Stored records
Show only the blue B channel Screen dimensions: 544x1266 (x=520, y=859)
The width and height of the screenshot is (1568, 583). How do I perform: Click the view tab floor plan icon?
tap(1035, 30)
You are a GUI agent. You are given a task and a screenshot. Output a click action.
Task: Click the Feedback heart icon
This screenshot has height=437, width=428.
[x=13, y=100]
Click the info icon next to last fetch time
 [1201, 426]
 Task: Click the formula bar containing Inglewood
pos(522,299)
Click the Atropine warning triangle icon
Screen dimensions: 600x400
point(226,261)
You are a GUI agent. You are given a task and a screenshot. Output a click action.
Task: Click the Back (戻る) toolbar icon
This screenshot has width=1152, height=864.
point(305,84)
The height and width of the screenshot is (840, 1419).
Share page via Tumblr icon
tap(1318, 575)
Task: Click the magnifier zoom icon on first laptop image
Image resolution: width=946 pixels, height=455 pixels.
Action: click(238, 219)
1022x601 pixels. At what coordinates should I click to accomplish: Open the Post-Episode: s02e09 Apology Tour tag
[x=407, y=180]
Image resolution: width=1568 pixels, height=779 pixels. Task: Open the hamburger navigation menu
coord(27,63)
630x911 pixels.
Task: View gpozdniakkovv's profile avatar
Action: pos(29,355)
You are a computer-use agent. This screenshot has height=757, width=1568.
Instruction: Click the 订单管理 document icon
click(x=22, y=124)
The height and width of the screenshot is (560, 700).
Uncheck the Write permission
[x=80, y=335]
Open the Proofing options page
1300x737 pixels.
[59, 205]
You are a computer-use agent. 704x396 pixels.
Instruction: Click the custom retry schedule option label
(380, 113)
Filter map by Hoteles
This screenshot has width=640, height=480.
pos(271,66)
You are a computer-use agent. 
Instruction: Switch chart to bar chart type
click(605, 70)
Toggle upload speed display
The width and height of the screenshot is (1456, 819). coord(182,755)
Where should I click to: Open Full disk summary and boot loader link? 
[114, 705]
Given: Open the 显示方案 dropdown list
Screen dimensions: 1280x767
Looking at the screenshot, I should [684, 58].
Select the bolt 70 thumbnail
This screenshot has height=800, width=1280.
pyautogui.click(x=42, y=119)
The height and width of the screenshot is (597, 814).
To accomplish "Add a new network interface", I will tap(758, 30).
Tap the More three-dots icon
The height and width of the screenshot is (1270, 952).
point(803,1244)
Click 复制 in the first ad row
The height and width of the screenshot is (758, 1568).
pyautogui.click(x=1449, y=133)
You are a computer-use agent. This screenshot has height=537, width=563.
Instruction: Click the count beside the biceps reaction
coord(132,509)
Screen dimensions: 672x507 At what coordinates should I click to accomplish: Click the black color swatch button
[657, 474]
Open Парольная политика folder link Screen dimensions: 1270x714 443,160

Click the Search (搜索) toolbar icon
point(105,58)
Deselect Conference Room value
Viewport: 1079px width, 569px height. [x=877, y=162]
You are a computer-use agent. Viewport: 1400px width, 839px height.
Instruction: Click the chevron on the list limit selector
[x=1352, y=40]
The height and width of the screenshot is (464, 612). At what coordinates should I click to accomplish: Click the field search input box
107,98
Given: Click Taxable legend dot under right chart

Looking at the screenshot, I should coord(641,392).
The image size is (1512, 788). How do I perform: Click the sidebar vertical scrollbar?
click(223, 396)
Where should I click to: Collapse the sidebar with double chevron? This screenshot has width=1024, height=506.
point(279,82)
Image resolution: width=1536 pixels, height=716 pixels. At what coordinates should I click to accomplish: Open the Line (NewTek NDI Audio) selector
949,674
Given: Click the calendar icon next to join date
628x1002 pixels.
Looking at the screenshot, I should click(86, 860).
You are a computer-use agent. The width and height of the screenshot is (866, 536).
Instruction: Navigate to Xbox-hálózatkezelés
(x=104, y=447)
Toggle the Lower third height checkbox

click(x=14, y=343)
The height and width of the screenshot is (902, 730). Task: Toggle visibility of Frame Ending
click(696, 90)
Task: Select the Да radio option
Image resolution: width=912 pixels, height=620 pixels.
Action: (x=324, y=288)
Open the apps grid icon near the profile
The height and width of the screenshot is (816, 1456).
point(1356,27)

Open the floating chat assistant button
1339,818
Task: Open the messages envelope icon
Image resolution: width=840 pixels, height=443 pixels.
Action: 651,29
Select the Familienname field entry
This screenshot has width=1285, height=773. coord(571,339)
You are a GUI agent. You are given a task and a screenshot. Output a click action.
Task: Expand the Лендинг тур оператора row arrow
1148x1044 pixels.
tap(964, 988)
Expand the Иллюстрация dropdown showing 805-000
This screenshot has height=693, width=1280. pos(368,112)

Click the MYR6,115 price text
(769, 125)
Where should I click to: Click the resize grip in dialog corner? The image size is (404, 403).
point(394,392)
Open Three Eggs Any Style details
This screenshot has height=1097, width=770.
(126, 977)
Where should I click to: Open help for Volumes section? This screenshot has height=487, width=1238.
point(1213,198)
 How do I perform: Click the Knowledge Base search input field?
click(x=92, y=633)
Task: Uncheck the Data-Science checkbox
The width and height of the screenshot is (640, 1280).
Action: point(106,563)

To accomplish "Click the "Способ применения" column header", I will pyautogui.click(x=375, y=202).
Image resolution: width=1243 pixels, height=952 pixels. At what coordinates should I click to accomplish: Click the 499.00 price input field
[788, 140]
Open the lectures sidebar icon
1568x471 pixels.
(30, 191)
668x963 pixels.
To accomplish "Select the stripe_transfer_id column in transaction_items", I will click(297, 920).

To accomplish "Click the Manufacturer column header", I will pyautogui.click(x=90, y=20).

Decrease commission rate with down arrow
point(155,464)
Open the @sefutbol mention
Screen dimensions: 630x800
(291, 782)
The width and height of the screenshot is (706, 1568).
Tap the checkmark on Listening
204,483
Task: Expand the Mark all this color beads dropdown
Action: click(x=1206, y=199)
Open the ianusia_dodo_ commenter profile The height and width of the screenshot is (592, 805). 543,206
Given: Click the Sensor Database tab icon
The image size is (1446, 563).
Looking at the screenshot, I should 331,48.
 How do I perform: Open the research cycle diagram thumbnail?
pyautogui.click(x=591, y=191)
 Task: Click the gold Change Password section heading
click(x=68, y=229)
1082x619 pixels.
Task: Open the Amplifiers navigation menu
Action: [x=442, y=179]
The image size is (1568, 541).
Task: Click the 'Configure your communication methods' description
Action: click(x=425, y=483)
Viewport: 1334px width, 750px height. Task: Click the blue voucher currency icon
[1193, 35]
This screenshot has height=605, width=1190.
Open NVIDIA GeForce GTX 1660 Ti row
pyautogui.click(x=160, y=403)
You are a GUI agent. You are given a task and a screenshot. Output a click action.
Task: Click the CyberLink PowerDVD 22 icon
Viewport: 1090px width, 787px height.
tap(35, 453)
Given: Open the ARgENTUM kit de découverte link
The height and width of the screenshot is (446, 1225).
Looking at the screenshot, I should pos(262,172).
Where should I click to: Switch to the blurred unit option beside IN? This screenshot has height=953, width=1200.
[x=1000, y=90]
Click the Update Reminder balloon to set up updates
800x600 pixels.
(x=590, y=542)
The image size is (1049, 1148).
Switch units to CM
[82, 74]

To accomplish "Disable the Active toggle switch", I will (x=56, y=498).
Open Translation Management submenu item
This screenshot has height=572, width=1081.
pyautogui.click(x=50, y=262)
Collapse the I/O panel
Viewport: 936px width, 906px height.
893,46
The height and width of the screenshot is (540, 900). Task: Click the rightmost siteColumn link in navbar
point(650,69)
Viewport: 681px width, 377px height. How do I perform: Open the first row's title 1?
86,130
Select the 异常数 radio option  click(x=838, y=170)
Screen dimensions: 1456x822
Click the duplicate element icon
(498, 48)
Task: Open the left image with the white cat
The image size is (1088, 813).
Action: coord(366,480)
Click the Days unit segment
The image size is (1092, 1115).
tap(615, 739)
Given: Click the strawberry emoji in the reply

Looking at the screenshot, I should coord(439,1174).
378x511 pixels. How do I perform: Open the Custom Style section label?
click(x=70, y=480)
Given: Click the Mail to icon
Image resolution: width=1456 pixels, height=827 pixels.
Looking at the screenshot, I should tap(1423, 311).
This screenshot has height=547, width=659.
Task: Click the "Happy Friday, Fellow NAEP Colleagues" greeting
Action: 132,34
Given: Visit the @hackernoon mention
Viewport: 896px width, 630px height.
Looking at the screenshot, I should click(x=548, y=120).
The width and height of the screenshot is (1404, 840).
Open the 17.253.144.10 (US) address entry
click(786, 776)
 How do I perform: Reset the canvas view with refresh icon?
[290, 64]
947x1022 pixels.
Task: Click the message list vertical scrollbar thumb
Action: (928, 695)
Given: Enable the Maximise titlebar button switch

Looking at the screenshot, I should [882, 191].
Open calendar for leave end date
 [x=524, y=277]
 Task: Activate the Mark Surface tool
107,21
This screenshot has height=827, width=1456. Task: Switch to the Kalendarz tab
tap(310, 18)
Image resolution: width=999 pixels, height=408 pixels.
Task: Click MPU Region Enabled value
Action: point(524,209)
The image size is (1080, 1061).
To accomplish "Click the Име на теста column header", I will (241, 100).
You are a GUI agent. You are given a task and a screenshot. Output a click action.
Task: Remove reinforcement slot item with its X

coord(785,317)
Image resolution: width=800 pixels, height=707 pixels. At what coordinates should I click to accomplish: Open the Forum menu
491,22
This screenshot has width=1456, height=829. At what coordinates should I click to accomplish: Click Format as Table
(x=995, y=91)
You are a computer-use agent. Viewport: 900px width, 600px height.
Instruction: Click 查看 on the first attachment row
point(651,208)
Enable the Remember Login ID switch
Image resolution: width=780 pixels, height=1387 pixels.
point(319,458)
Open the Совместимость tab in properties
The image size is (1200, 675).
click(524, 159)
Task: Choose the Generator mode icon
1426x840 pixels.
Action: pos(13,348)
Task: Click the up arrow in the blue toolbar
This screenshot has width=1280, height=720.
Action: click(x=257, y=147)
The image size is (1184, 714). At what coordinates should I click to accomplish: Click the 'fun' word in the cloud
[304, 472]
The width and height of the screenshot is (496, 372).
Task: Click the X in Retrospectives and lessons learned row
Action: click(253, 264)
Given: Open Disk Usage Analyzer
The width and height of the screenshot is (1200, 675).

◆ **Instructions to follow**: Reproduce every line in the records above that contains the word "radio".

◆ **Expected answer**:
Task: Select the Да radio option
Select the 异常数 radio option  click(x=838, y=170)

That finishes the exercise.